Amy Cunningham is a progressive funeral director who owns Fitting Tribute Funeral Services, an eco-friendly, family-run funeral home in New York City. She said that arranging a unique and loving final tribute doesn’t have to involve sequins and designer labels (though it can, if that’s what you want). Her business focuses on facilitating green burials, which have less environmental impact than traditional embalmed interments in a casket, and in this context a plain burial shroud takes on greater significance.

She advocates for families to participate in the simple, ritualistic act of bathing and wrapping the corpse of a loved one—with or without the help of a funeral director. “It’s worth it, to dress the person you care about. I don’t mind if it’s a quilt from home, or anything that has the energy of the family or love around it. It’s a lovely symbol,” Cunningham said.

She recalled one client in particular, whose reclaimed-material shroud was a tribute to her life’s work as an artist. Gertrude Berg, known as Gertie to her friends, was an artist and designer who made garments out of scrap fabric the fashion industry would have otherwise wasted. She asked Cunningham to help put together her final look from her deathbed.

Cunningham recalls visiting Berg in hospice to make arrangements: “I came in, and Gertie was very thin and had a tube going into her nose, but she was conversant and expressive and passionate about the meeting, and sort of uplifted by it, I think. So she began to describe what she wanted.
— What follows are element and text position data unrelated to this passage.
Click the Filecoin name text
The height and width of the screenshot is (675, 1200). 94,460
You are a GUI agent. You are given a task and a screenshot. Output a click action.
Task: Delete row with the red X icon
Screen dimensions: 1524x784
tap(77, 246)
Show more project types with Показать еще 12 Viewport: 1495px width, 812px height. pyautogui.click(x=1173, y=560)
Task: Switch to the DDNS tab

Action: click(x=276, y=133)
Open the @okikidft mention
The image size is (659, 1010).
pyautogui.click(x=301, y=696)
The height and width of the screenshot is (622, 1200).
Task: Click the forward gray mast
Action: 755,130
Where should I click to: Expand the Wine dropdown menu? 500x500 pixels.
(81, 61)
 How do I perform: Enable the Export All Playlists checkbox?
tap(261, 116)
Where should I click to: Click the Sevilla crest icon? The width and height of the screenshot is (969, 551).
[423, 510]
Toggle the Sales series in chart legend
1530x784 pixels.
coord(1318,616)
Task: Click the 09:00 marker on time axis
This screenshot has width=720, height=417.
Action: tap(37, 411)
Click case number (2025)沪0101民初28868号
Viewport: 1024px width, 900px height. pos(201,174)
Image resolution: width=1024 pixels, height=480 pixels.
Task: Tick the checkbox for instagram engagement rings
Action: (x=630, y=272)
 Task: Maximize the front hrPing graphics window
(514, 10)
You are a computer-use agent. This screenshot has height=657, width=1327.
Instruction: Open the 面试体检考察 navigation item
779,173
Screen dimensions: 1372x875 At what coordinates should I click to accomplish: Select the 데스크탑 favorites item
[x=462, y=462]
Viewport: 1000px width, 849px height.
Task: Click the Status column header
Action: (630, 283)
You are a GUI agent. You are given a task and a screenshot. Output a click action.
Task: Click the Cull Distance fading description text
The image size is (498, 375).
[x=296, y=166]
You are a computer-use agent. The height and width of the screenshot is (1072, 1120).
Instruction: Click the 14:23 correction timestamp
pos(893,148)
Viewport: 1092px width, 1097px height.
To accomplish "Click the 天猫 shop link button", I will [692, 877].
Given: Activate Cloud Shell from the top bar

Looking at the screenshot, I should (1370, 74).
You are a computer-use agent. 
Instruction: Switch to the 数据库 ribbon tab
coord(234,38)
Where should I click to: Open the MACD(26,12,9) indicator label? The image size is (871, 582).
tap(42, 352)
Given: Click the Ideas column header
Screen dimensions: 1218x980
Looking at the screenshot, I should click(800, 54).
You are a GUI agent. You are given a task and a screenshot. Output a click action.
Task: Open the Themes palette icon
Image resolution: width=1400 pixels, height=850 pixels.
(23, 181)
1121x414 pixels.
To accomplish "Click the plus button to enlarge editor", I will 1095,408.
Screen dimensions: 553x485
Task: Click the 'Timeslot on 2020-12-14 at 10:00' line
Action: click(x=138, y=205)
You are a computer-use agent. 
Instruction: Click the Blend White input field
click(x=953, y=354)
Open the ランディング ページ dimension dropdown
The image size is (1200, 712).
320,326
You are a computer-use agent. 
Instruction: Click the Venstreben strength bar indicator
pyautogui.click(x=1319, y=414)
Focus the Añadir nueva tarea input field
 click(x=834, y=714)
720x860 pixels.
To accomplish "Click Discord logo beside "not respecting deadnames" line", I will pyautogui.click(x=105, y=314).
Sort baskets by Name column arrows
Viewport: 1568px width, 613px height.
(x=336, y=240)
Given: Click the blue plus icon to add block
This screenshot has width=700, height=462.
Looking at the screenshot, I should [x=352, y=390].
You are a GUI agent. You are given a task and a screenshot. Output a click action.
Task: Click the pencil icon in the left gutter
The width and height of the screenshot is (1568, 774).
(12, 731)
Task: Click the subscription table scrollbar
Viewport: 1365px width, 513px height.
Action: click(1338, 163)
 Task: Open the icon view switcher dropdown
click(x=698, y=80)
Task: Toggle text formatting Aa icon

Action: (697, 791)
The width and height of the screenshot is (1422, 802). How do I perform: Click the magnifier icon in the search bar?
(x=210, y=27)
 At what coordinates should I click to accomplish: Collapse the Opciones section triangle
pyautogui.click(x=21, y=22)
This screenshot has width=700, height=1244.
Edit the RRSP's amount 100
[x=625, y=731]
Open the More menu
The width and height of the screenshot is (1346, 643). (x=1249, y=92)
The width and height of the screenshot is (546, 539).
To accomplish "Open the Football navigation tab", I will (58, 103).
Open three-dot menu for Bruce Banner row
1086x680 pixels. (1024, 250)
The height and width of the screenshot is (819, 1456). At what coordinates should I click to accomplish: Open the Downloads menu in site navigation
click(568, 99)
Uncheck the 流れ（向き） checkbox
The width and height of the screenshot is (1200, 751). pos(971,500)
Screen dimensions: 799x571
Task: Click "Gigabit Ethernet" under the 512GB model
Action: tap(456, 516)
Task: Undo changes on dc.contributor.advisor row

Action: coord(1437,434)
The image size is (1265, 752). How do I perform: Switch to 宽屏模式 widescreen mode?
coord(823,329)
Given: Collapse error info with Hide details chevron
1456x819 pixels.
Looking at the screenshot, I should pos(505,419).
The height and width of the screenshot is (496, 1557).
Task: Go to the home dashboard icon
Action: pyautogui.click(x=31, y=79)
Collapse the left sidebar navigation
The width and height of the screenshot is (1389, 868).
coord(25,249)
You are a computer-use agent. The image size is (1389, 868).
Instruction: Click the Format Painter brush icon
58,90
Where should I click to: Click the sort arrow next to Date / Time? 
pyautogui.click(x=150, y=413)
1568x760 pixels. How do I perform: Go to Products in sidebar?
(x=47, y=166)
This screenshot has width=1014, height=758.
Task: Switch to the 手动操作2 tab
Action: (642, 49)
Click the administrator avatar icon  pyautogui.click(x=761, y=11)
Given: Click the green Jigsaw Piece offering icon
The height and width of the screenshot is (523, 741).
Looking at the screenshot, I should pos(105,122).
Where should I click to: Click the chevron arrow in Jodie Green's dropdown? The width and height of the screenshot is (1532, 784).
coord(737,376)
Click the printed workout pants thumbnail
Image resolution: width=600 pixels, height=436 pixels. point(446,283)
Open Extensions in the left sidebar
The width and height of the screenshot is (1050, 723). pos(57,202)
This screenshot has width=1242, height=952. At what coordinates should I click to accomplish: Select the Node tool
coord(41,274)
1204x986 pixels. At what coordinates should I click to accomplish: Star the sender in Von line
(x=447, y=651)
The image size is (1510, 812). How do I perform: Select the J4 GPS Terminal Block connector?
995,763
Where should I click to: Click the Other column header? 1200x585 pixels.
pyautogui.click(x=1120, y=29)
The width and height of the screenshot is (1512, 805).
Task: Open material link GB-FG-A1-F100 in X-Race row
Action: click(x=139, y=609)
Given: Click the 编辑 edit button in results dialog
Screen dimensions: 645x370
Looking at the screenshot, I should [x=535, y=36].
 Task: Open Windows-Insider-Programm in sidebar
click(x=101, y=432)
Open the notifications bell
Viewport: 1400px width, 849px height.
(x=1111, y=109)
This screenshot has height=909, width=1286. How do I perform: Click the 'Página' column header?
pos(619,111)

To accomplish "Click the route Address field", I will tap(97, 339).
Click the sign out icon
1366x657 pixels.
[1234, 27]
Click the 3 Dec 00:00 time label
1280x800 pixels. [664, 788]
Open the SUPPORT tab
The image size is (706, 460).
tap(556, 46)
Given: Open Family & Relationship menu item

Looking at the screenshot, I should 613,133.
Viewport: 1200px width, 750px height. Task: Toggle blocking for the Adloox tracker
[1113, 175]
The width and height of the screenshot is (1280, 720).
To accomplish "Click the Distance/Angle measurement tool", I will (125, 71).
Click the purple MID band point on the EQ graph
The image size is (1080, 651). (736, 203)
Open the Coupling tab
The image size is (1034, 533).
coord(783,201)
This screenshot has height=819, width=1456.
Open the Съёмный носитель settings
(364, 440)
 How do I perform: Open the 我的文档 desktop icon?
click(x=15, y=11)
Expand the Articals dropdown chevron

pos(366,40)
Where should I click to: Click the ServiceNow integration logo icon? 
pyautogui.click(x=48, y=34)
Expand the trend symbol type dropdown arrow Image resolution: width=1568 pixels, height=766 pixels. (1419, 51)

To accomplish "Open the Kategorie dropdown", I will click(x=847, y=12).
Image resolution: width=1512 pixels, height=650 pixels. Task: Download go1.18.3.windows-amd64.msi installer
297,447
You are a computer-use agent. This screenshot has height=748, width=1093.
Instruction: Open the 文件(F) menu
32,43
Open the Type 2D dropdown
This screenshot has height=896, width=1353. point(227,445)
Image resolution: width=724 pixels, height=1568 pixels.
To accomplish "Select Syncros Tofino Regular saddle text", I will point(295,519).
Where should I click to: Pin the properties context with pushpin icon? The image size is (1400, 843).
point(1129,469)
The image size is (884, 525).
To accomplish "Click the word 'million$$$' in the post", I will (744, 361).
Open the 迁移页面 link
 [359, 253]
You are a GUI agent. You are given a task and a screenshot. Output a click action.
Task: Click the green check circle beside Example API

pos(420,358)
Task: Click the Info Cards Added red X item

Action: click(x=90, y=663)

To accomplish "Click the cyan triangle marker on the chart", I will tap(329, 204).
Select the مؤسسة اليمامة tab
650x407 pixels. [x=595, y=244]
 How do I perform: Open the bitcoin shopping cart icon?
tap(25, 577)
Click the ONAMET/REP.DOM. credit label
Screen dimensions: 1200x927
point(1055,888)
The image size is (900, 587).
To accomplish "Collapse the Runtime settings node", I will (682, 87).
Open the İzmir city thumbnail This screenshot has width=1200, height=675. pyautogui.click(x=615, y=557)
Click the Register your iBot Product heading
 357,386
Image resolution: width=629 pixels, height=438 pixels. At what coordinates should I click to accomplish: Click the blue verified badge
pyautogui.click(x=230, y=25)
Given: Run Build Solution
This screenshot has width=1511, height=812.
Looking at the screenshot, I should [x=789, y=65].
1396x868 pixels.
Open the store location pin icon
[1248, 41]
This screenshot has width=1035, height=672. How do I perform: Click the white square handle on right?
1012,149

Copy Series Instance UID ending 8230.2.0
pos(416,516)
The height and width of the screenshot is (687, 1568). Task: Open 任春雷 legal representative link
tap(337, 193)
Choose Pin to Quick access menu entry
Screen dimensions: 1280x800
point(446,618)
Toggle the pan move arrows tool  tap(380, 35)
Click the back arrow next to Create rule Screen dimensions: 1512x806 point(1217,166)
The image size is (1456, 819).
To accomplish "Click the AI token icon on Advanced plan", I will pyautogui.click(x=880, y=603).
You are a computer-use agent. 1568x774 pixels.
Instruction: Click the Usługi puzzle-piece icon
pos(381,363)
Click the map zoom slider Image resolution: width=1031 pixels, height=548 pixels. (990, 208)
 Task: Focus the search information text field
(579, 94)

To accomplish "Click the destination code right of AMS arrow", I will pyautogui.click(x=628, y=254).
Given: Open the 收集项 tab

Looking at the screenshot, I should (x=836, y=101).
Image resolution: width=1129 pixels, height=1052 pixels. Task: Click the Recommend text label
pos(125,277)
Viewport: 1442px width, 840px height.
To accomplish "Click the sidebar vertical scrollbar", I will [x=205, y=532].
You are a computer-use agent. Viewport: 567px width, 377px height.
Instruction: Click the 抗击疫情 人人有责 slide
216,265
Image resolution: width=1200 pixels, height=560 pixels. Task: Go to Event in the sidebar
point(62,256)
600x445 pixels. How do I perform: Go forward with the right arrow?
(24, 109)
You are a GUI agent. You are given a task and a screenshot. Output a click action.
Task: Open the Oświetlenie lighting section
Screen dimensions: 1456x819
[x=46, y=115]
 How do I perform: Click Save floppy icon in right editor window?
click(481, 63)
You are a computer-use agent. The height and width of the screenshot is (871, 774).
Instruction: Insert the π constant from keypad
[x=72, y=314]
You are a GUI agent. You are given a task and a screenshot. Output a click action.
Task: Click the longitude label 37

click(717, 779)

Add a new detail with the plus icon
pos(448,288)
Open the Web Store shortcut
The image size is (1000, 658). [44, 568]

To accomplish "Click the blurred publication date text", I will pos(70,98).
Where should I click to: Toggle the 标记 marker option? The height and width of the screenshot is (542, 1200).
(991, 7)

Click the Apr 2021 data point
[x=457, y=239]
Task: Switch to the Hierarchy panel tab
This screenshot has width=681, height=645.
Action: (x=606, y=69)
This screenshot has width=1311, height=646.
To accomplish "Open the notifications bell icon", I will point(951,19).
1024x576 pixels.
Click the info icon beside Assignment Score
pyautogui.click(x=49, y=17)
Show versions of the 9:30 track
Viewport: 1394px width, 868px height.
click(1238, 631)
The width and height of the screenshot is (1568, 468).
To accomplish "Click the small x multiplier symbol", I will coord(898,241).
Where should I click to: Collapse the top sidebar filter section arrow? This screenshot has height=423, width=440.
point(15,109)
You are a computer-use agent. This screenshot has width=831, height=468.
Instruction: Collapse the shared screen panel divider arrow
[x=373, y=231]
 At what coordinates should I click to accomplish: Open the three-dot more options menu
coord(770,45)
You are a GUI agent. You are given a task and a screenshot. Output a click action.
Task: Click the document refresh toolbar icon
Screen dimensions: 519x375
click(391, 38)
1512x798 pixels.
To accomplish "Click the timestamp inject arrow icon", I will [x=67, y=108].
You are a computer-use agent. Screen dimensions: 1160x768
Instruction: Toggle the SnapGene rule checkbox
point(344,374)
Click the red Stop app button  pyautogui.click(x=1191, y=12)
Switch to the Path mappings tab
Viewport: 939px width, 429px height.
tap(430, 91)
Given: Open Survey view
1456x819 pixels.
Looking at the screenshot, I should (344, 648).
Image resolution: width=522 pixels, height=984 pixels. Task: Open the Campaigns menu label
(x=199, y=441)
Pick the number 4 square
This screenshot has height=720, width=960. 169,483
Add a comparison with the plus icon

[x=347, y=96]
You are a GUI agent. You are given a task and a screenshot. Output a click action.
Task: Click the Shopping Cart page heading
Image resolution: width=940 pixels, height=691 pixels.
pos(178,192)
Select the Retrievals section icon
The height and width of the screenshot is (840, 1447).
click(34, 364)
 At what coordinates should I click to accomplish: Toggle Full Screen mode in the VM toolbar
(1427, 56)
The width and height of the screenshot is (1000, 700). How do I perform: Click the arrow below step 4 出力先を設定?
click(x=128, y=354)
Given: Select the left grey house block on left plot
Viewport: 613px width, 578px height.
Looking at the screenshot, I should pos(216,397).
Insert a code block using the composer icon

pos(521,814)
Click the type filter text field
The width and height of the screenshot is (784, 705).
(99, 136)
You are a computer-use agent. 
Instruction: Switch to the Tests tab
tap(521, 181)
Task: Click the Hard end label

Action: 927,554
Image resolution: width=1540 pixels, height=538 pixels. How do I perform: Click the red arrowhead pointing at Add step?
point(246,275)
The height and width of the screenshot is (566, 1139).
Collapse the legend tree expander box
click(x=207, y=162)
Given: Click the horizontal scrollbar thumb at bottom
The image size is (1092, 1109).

And she wanted just a shroud… she wanted it to be simple and made of linen,” Cunningham said. “As I drove away from the hospice that day, it hit me that a friend from New Hampshire in the home funeral movement… had recently sent me a bunch of linen, vintage tablecloths, and some scrap pieces cut up. So I called Kate Hoover [of Vale Shrouds] and said, ‘Would you make this custom shroud for this beautiful designer, who wants a simple burial in a burial shroud?”

Berg unfortunately never got to approve the final design herself—she slipped into a coma before the piece could be finished. But Cunningham thinks she would have liked it: “It mattered… because Gertie had that meeting with me, we were able to take it a bit further, and even do something that she wouldn’t have anticipated was possible. And the shroud was just very special.”